The term aromatherapy evolved in the 20th century, but civilizations have been enjoying its benefits in one form or another since prehistoric times. For centuries, people have used flowers, herbs, and roots to care for their health, their beauty, and their spirituality. In the earliest of times, it was the simple act of crushing plant matter. Evidence shows that cave-dwellers used juniper berries as a basic antiseptic and as a food flavoring. They undoubtedly enjoyed the subtle aromatherapy value of plants through the burning of leaves and woods as well as through the sense of touch. Anyone who has ever touched a rosemary plant or peeled an orange has experienced aromatherapy.
Ancient Chinese cultures used and explored the benefits of plants and herbs. Citrus fruit originated in China and one ancient text mentions the creation of a crude form of essential oil by means of burning the rinds in a vessel of water and collecting the floating “oils”. The Chinese also used incense and burning woods in religious ceremonies. Around the same time as the Chinese were exploring plants, the people of India were using aromatic plants as a vital part of their Ayurvedic medicinal system as well as for incense and spiritual practice.
The Egyptians became experts in the exotic use of aromatics. The most commonly known use is the embalming process. Cedar, sandalwood, cassia, frankincense, and myrrh, among other essential oils were blended with beeswax for that process. Most oils found in Egyptian tombs indicate they were more likely infused oils versus the pure essential oil we know today.

**What this task involves**: According to the passage on the history of aromatherapy, what did cave-dwellers use juniper berries for? These records come from a separate source.

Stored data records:

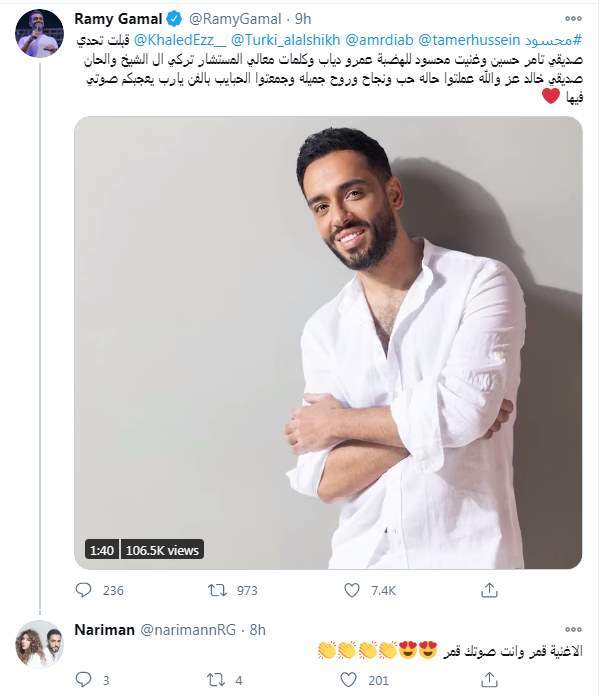Open the @KhaledEzz__ mention
The image size is (602, 695).
click(176, 38)
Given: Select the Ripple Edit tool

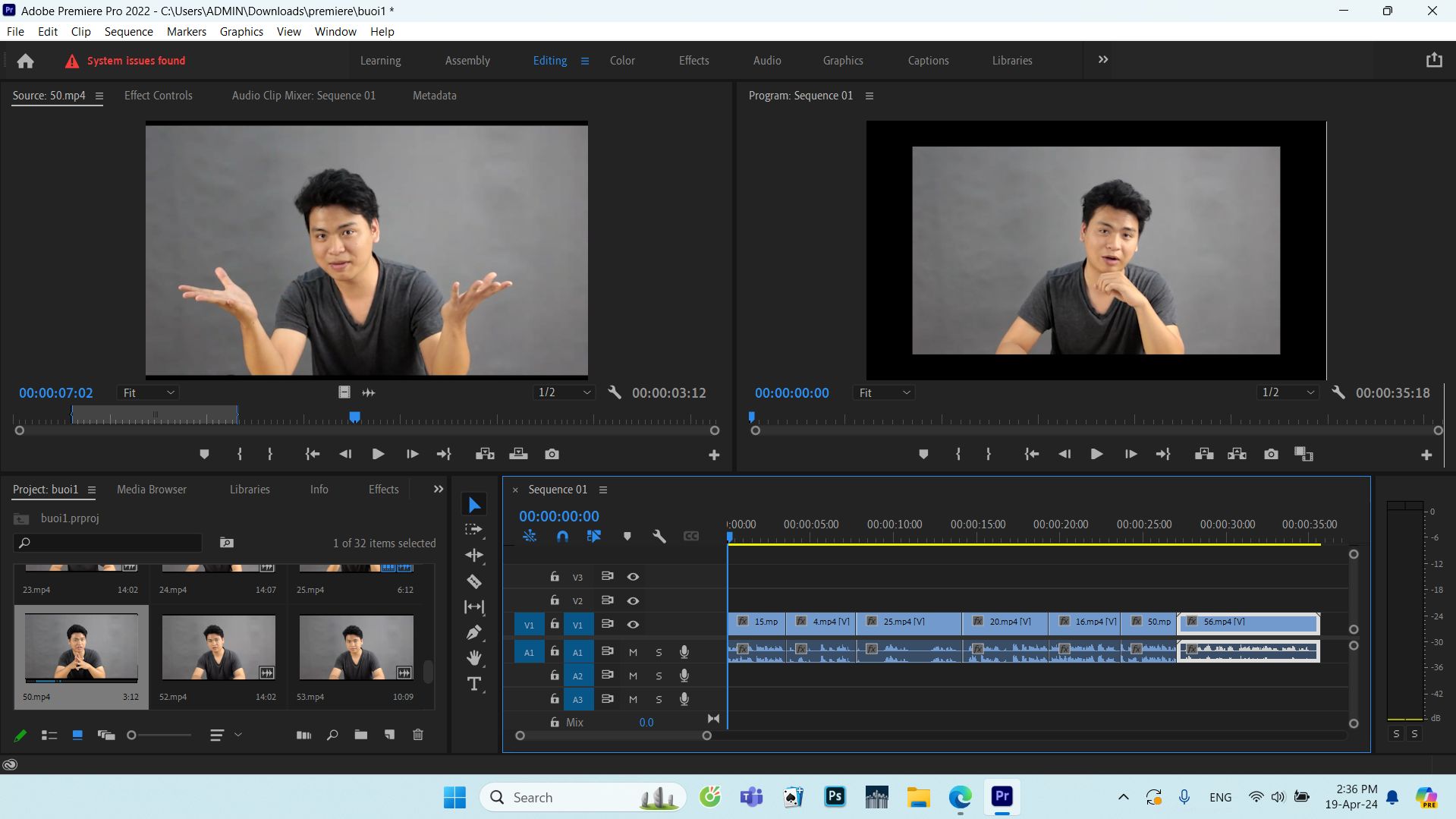Looking at the screenshot, I should (474, 556).
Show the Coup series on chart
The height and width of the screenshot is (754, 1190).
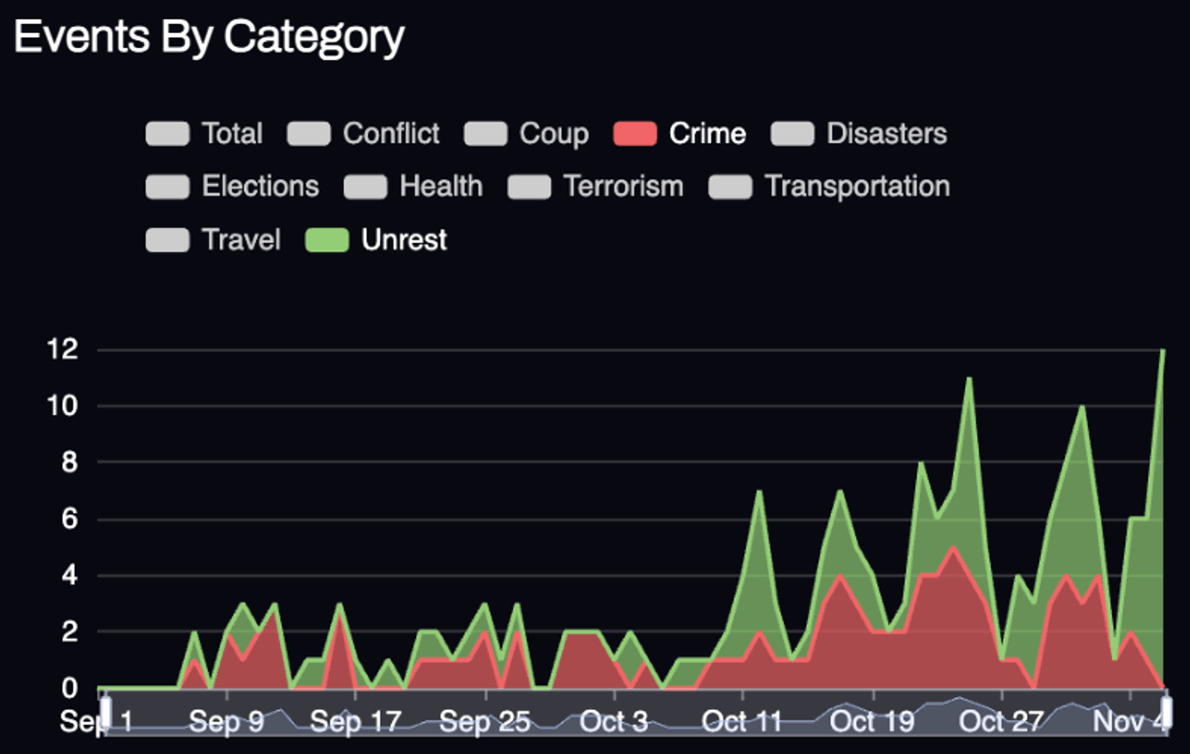(485, 134)
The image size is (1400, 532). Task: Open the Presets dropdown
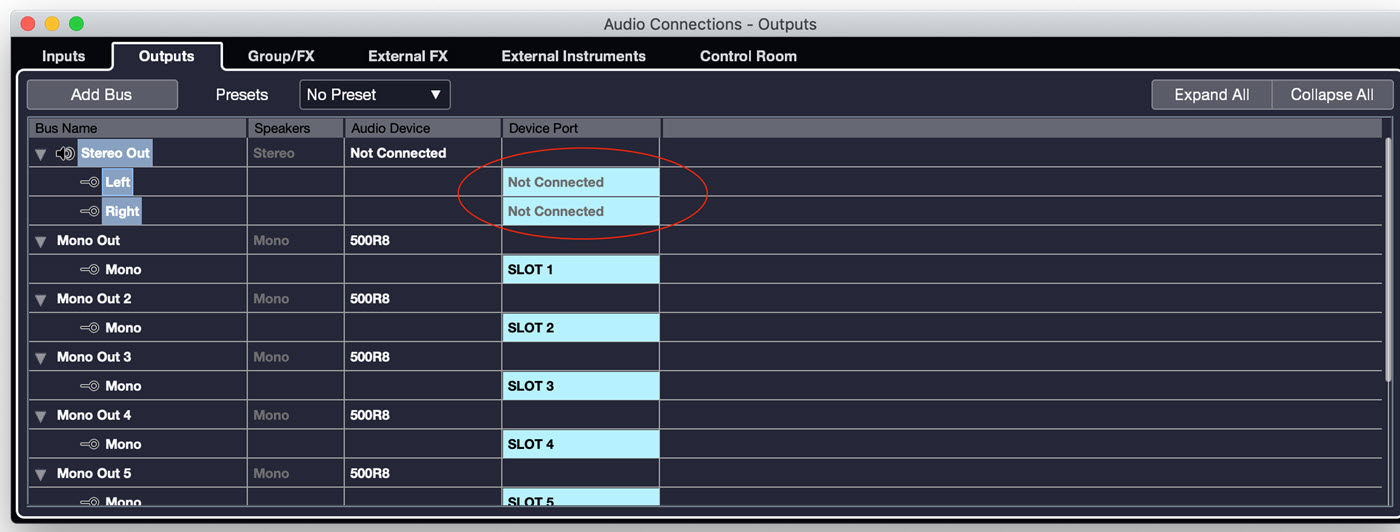[375, 95]
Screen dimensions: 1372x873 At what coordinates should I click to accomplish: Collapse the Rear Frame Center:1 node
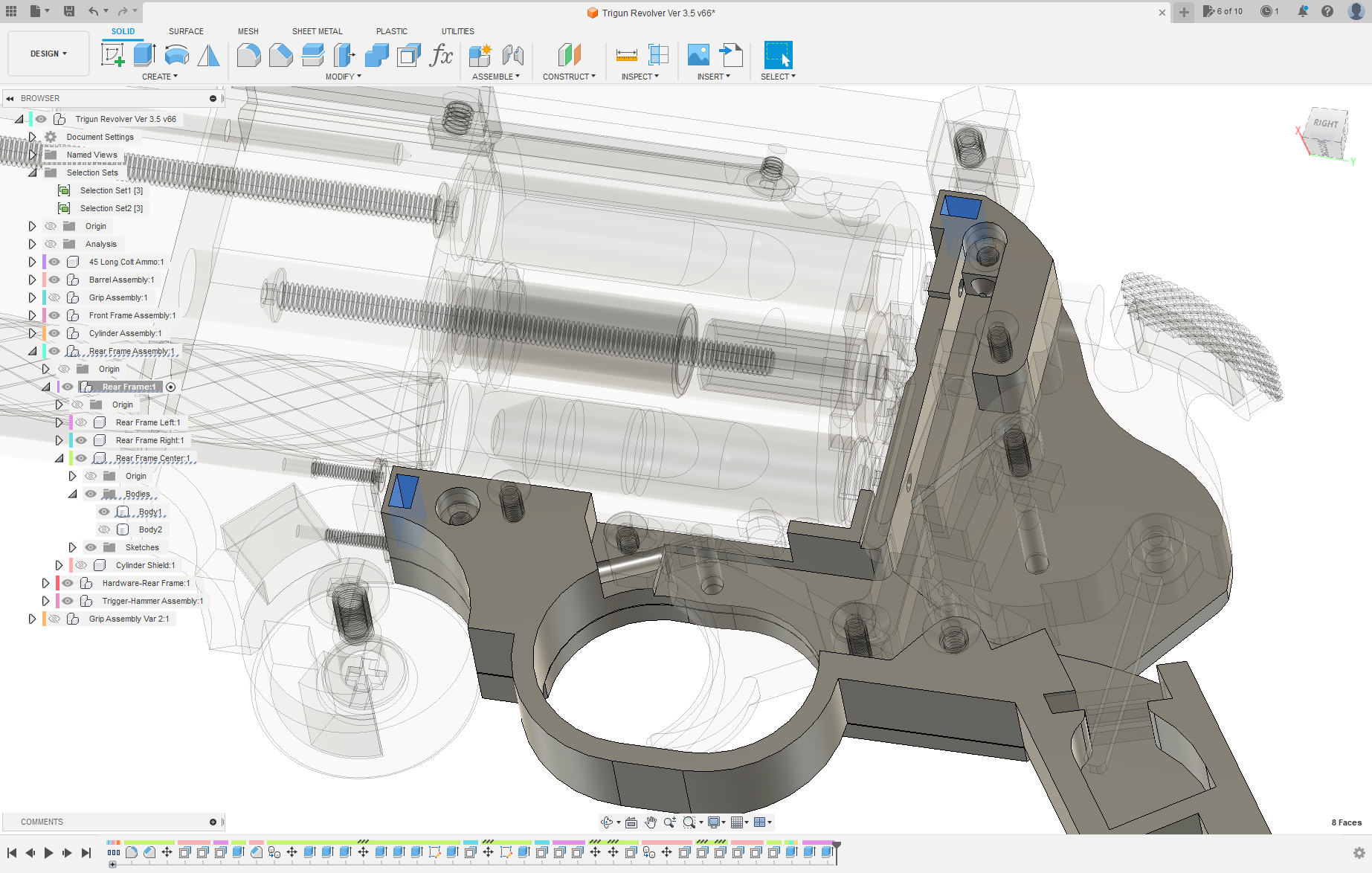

**Written solution**: They used juniper berries as a basic antiseptic and as a food flavoring.